— TASK DETAILS —
Please repeat exactly, and only, the lines from the one containing "Instruction: Open version history clock icon" through the end of the records below, with no pictures.
--
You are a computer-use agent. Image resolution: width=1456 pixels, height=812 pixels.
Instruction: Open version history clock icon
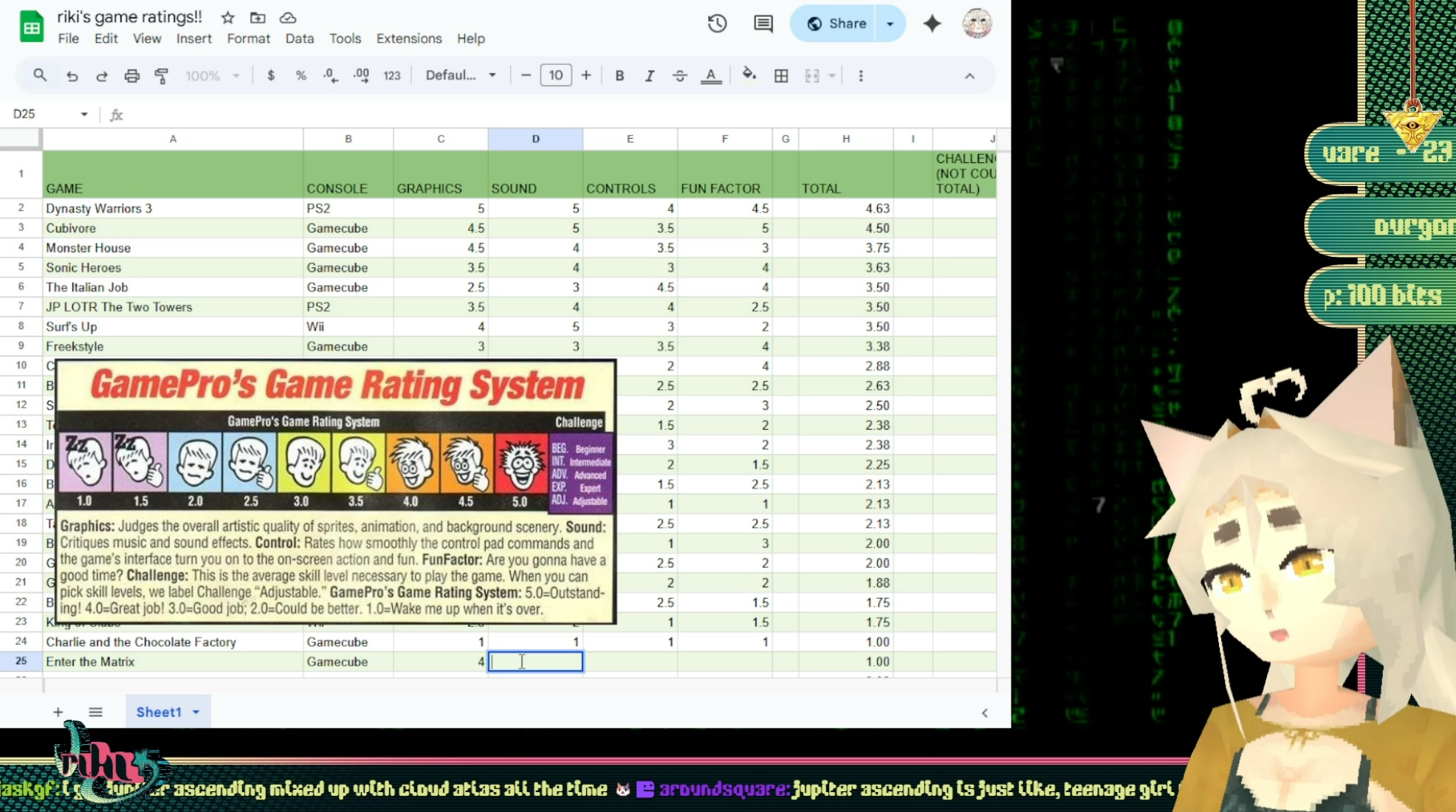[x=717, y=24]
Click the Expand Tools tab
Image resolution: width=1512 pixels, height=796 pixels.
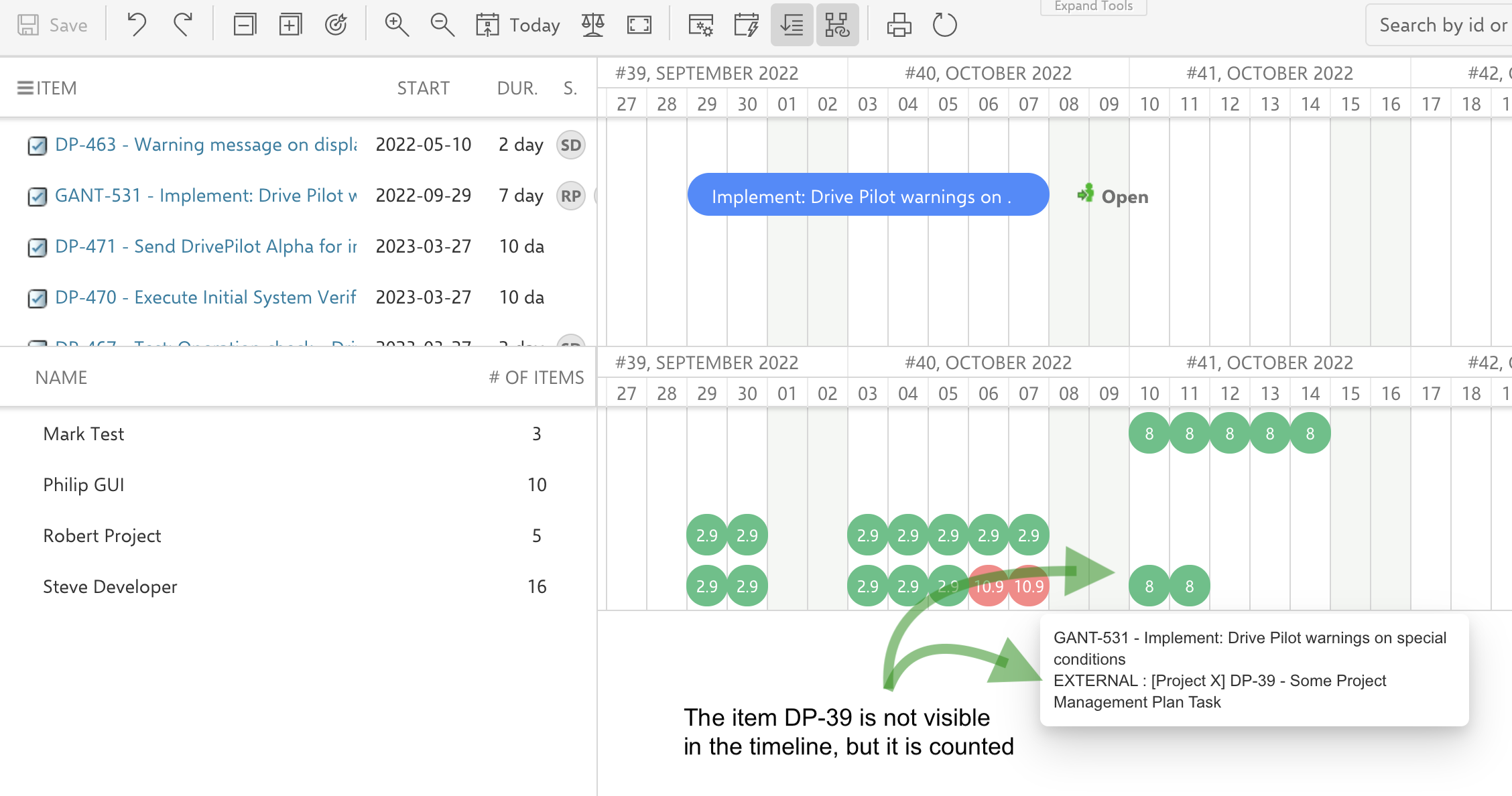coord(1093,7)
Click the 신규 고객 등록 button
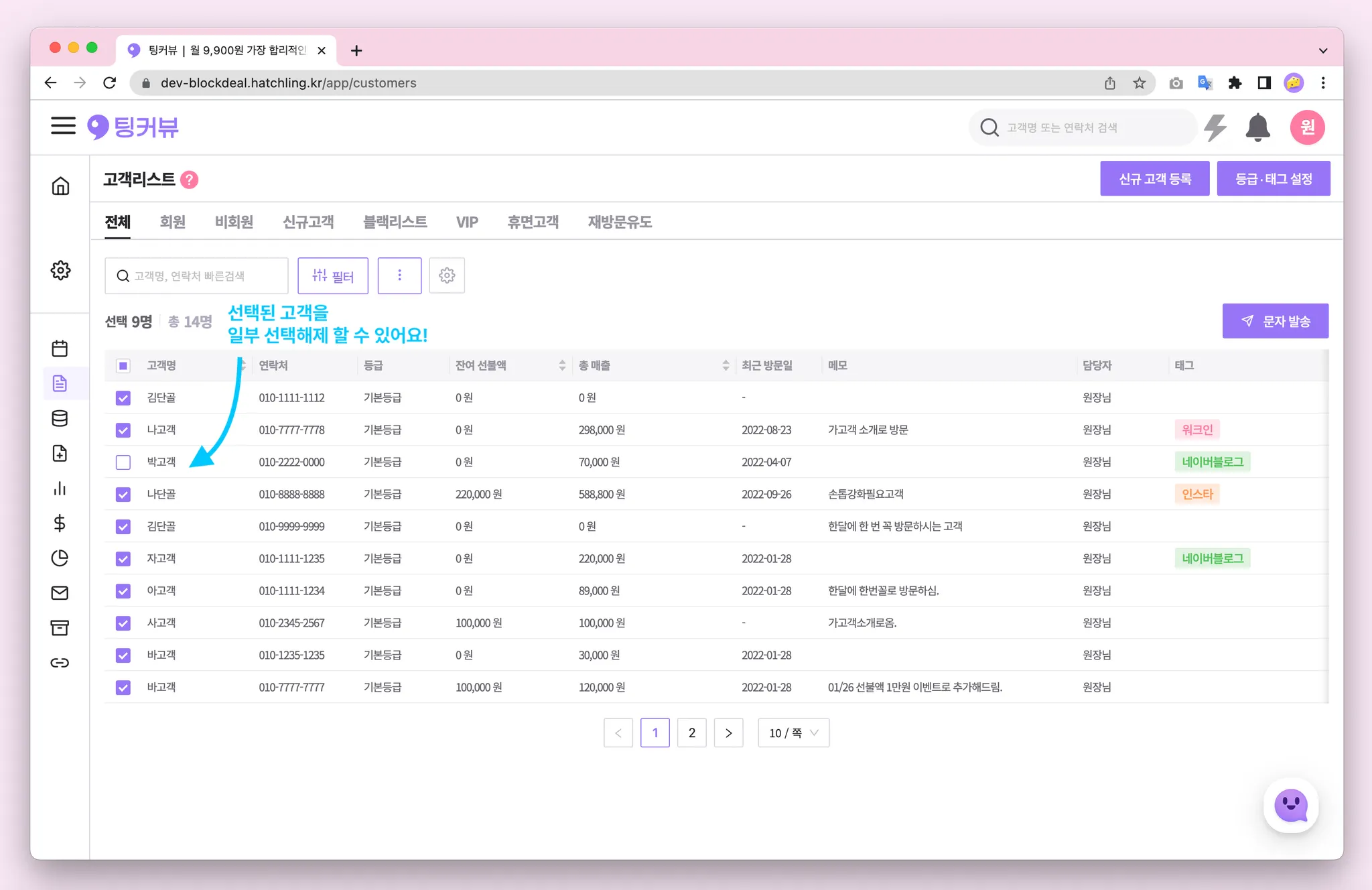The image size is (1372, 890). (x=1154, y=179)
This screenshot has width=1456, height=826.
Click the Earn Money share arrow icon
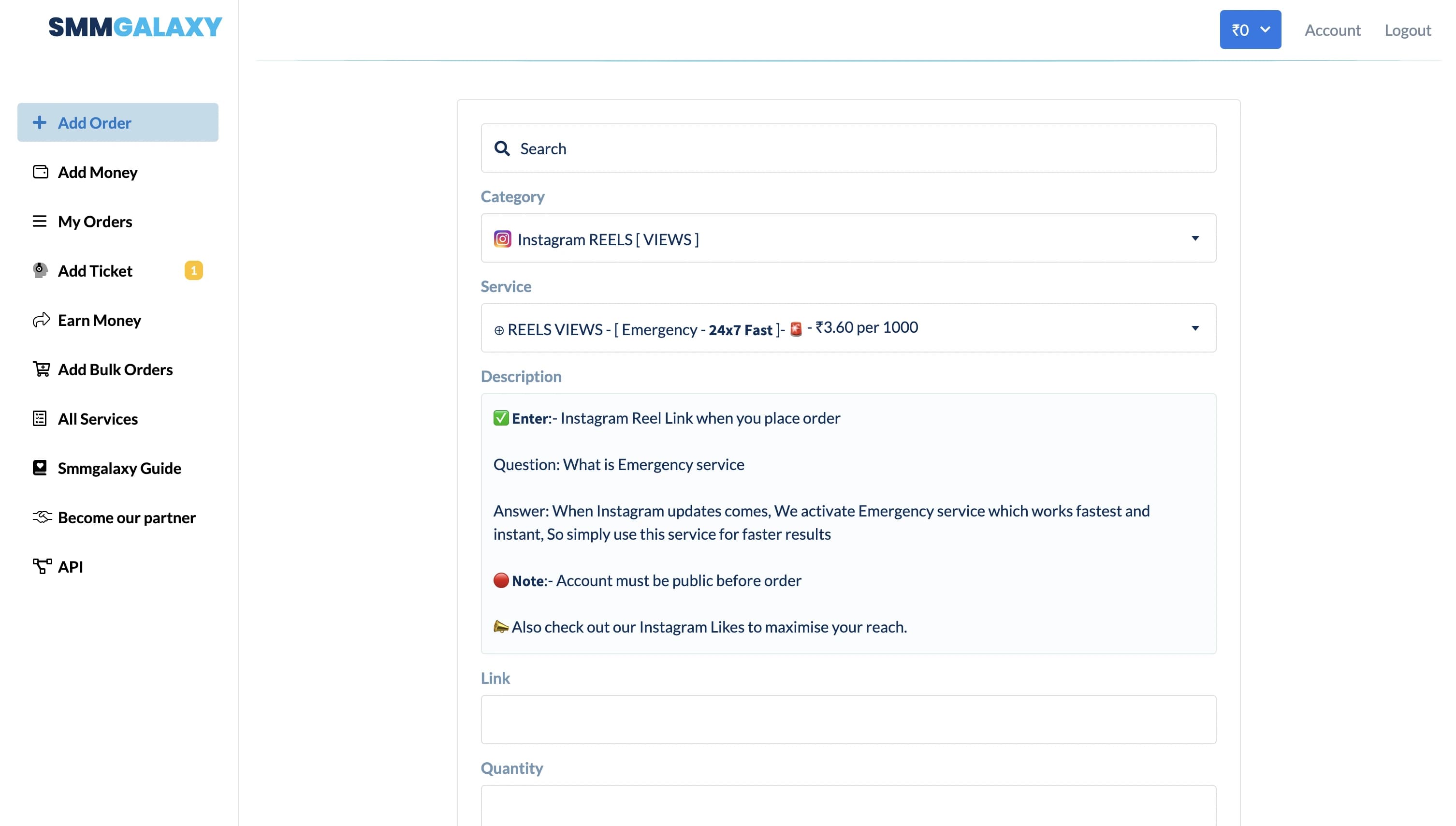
--
— REPLY TO THE EXERCISE —
Instruction: Open version history clock icon
[x=717, y=24]
Click the Expand Tools tab
Image resolution: width=1512 pixels, height=796 pixels.
coord(1093,7)
Click the 신규 고객 등록 button
The image size is (1372, 890). (x=1154, y=179)
This screenshot has width=1456, height=826.
Click the Earn Money share arrow icon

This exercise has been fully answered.